My Aunt’s funeral is over and according to popular wisdom I have said my goodbyes and should move on, but I don’t want to rush forward yet. As they say, life goes on; and at this time of year, life is relentless. Toseland is seemingly trapped in a non-stop round of parties and dinners, catching up with people and comparing achievements. Katy is all go writing cards and letters, buying gifts and making handicrafts and sweet treats. So like Henry Wadsworth Longfellow’s blacksmith, I must go on too.
The Village Blacksmith
Under a spreading chestnut-tree
The village smithy stands;
The smith, a mighty man is he,
With large and sinewy hands;
And the muscles of his brawny arms
Are strong as iron bands.

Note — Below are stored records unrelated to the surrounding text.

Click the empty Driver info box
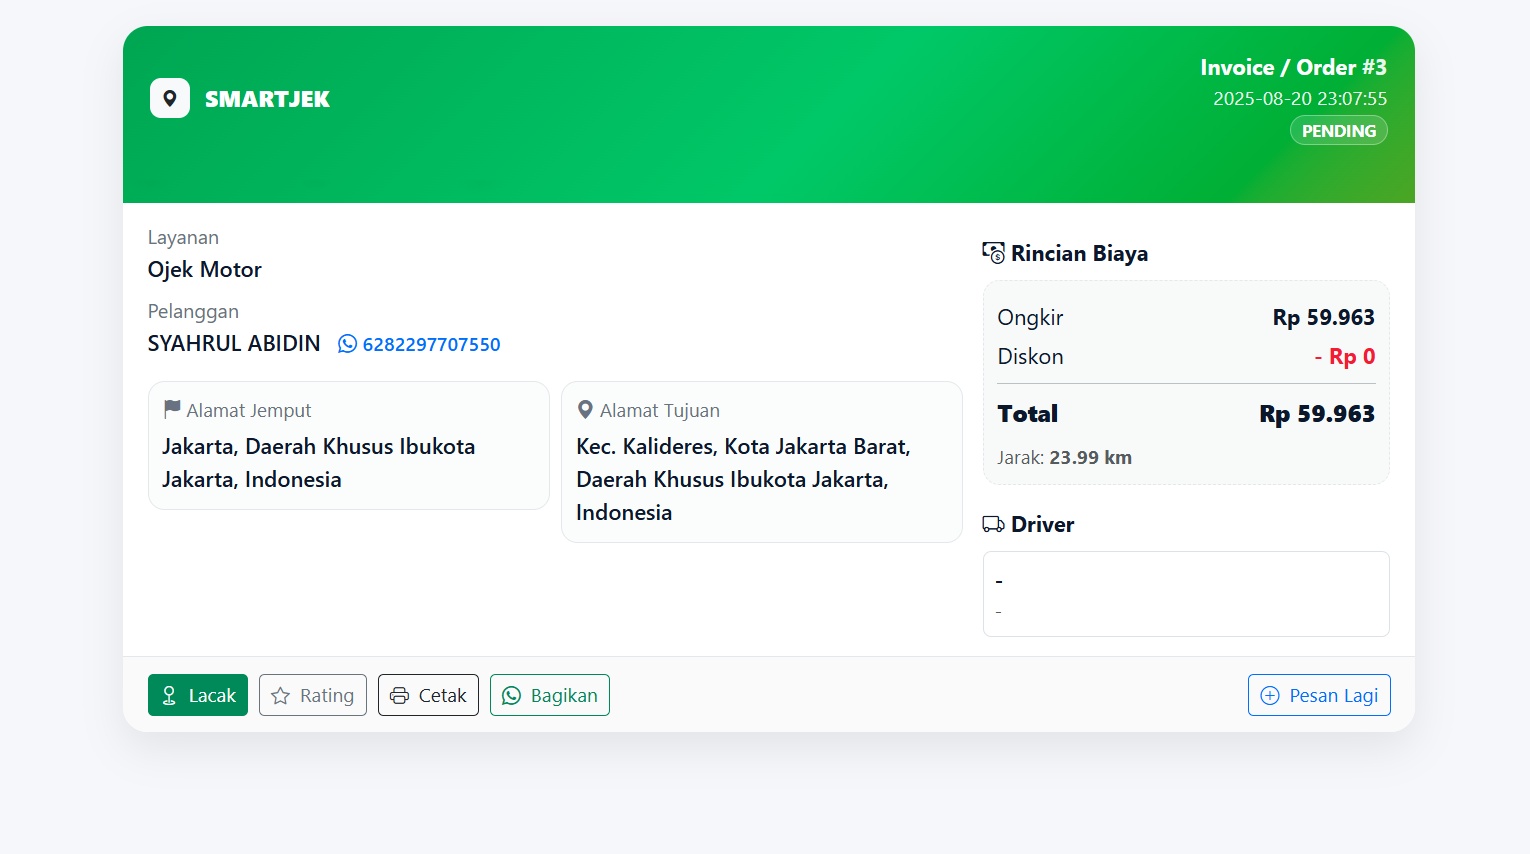Viewport: 1530px width, 854px height. coord(1186,594)
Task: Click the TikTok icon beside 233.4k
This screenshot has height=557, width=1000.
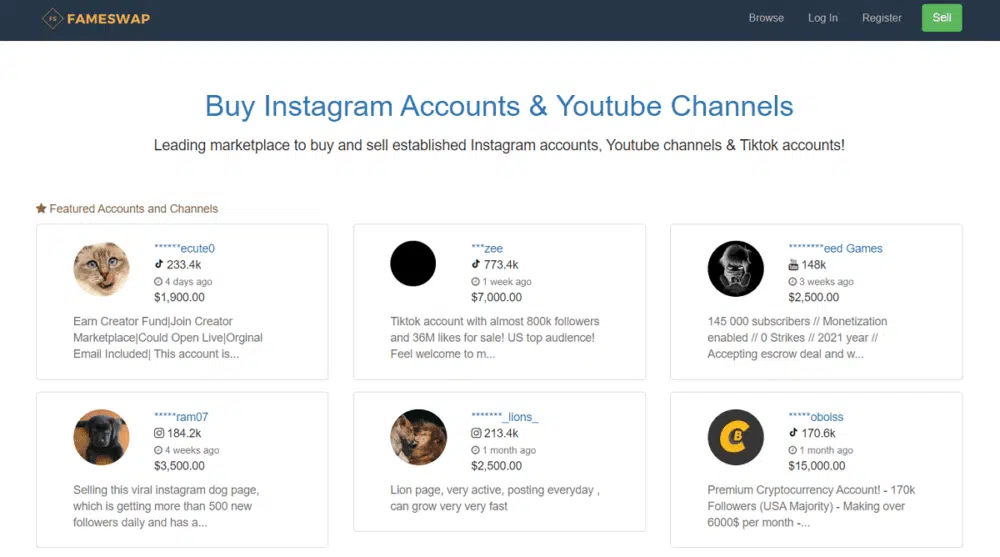Action: [x=159, y=265]
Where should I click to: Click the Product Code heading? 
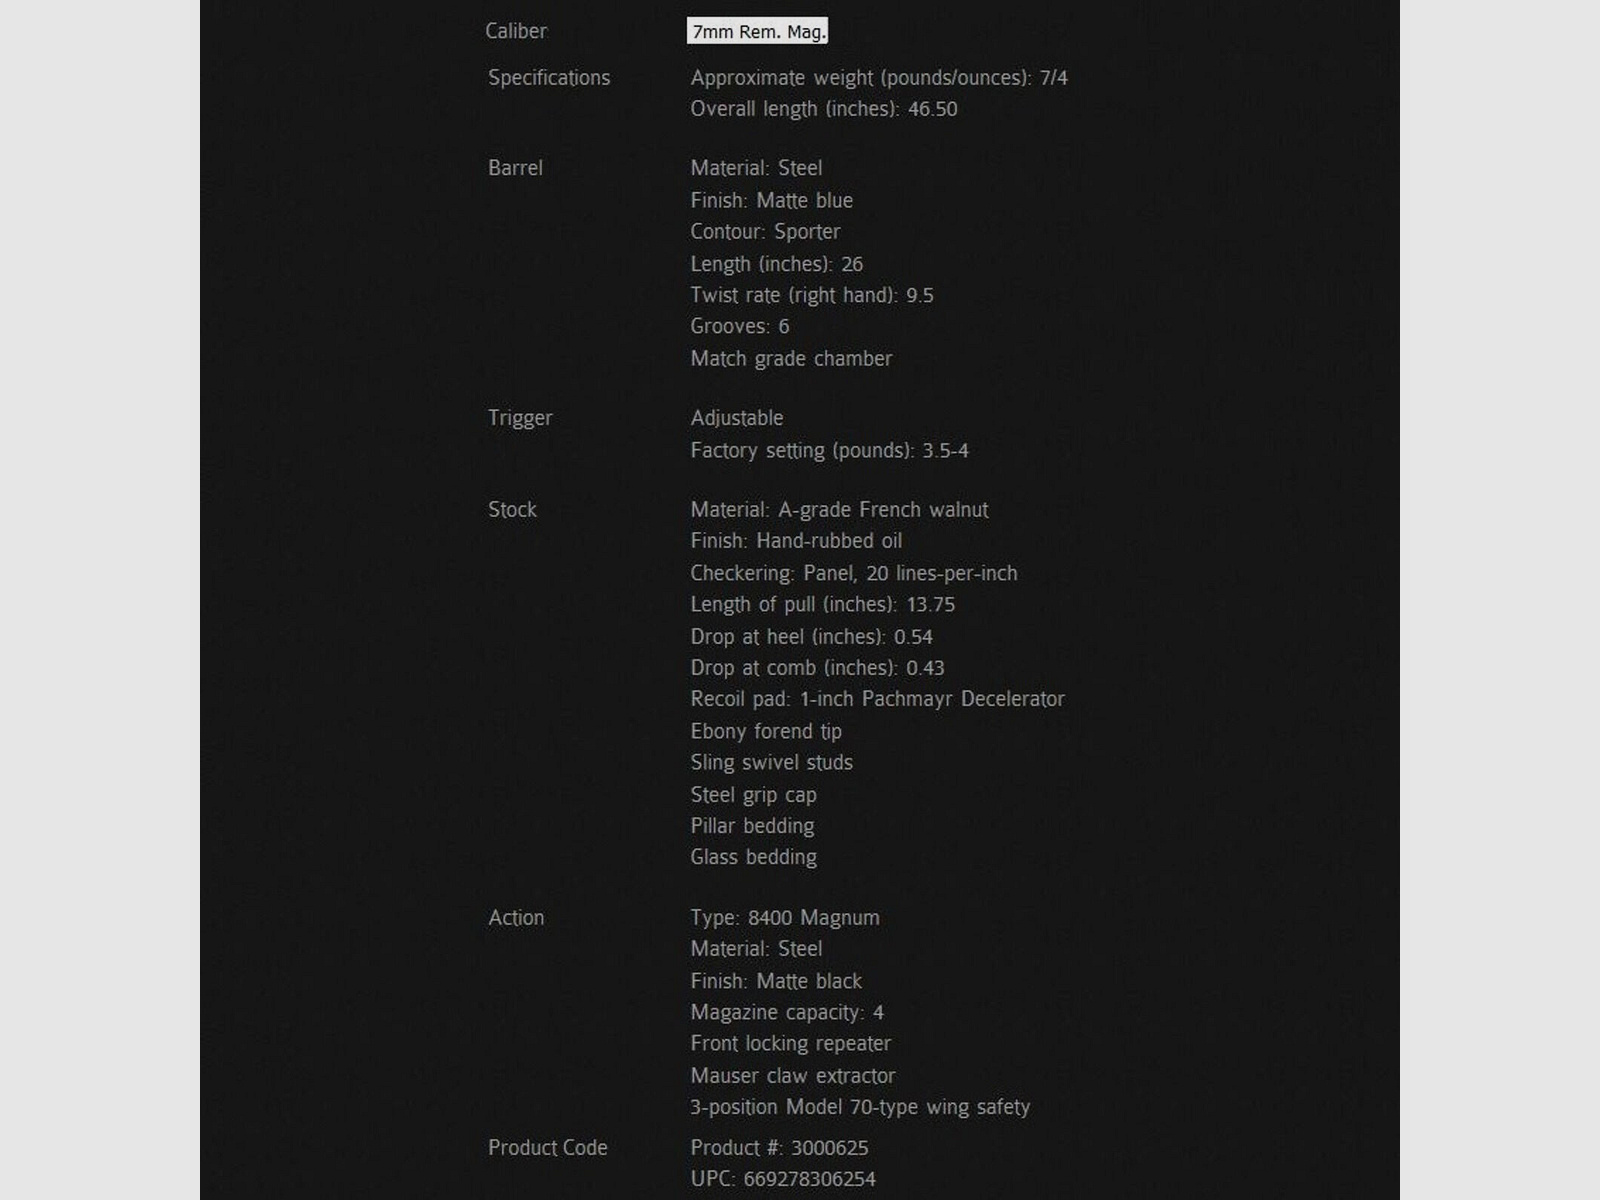coord(548,1148)
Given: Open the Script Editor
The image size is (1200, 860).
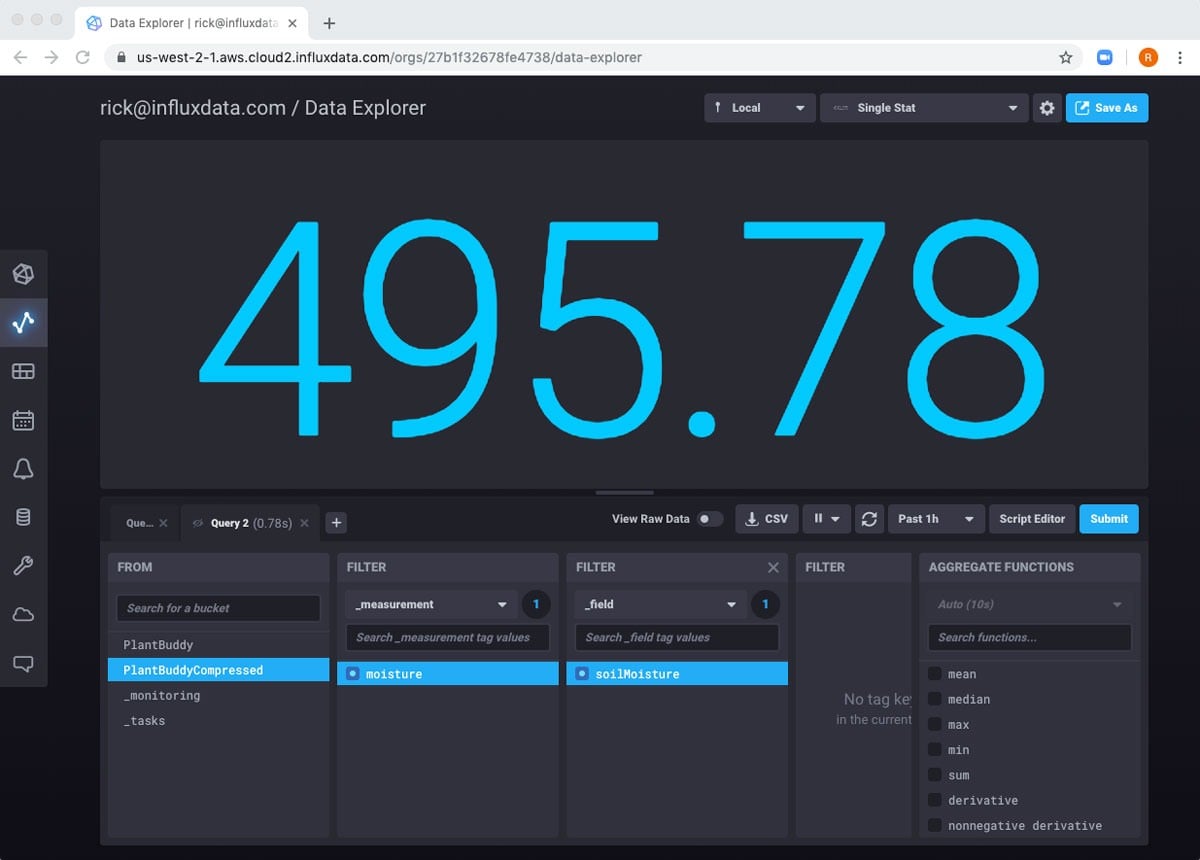Looking at the screenshot, I should click(1032, 519).

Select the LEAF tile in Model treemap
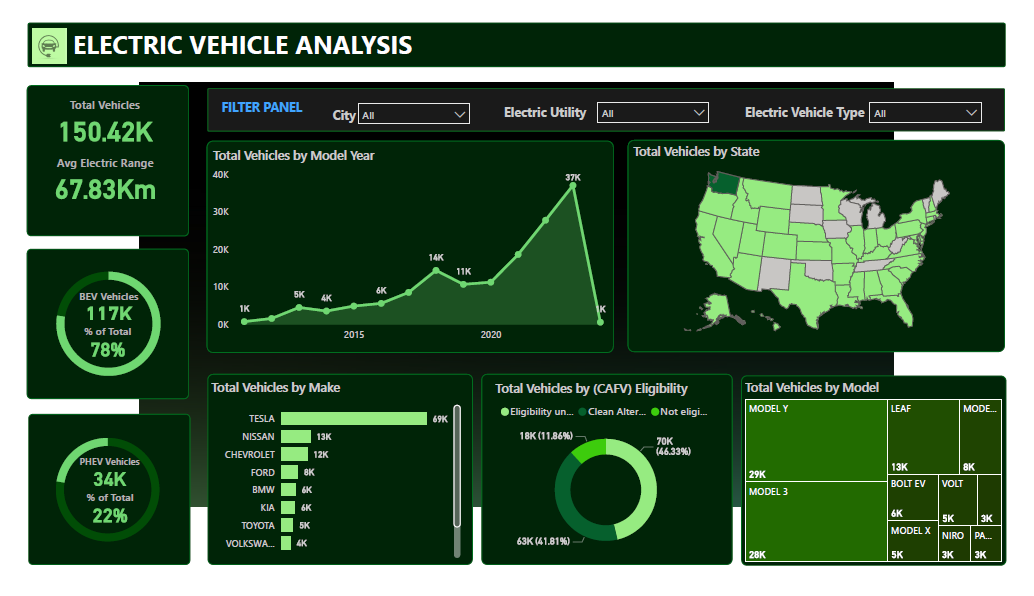(922, 435)
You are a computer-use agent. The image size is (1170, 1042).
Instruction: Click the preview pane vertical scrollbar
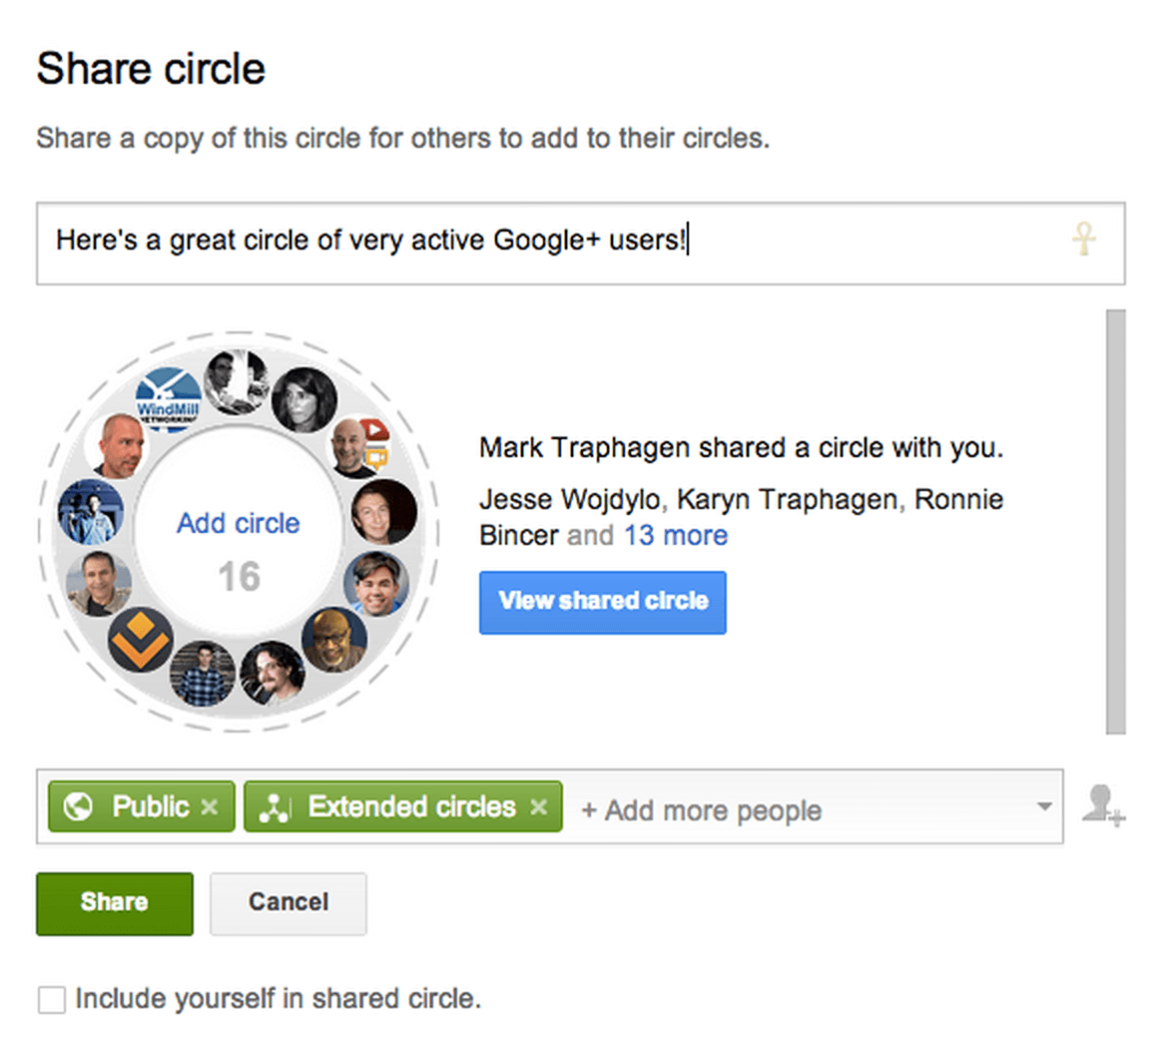[x=1115, y=520]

His hair is crisp, and black, and long,
His face is like the tan;
His brow is wet with honest sweat,
He earns whate’er he can,
And looks the whole world in the face,
For he owes not any man.
Week in, week out, from morn till night,
You can hear his bellows blow;
You can hear him swing his heavy sledge,
With measured beat and slow,
Like a sexton ringing the village bell,
When the evening sun is low.
And children coming home from school
Look in at the open door;
They love to see the flaming forge,
And hear the bellows roar,
And catch the burning sparks that fly
Like chaff from a threshing-floor.
He goes on Sunday to the church,
And sits among his boys;
He hears the parson pray and preach,
He hears his daughter’s voice,
Singing in the village choir,
And it makes his heart rejoice.
It sounds to him like her mother’s voice,
Singing in Paradise!
He needs must think of her once more,
How in the grave she lies;
And with his hard, rough hand he wipes
A tear out of his eyes.
Onward through life he goes;
Each morning sees some task begin,
Each evening sees it close
Something attempted, something done,
Has earned a night’s repose.
Thanks, thanks to thee, my worthy friend,
For the lesson thou hast taught!
Thus at the flaming forge of life
Our fortunes must be wrought;
Thus on its sounding anvil shaped
Each burning deed and thought.
Bit melodramatic perhaps, but isn’t that what poets are for?
These pretty life modelled and hand coloured pictures are from a lantern slide set manufactured by W. Watson & Sons, 313, High Holborn, London (1883 – 1908) via State Library of Victoria. It must have been exciting to watch the slide show by flickering candle light.
I love those little boy bowler hats, don’t you?